Besides XEO2, the other selected sequences also exhibited cellular uptake into target cancer cells (Table 2, additional examples were shown in Figure S3, S4, S6). Using R value as the criteria (Table 2) to measure internalization capacity, we quantitatively compared selected Apts with a well-studied A10 Apt that bind to prostate-specific membrane antigen (PSMA). A10 gets taken up into PSMA-expressed cells such as LNCaP, but not PC3 cells that do not express PSMA antigens. As shown in Figure S7, the R value of A10 in LNCaP cells was 1.45 (1<R<1.5, ++). As such, the internalization capacity of XEO2, XEO6, XEO6mini (XEO6 truncated form), and XEO9 (R>2, ++++, as summarized in Table 2) was higher than that of A10 (1<R<1.5, ++) in LNCaP cells, indicating the robust feature of “cell-uptake selection” strategy.

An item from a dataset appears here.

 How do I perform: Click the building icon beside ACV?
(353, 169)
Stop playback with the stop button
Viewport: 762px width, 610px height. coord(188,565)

In addition, our strategy allows, for the first time, to discover a group of new internalizing Apts XEO2, XEO2mini, and XEO9, which can get taken up into PC3 cells with high internalization capacity (R>2, ++++, as summarized in Table 2). To the best of our knowledge, no cancer antigens and targeting Apt ligands have currently been identified for PC3 cells.33 Our strategy has the advantage for enabling the design and engineering of ligand-targeted NPs without prior knowledge of target antigens.

Table 2.

Cellular uptake of selected aptamers by different cell lines.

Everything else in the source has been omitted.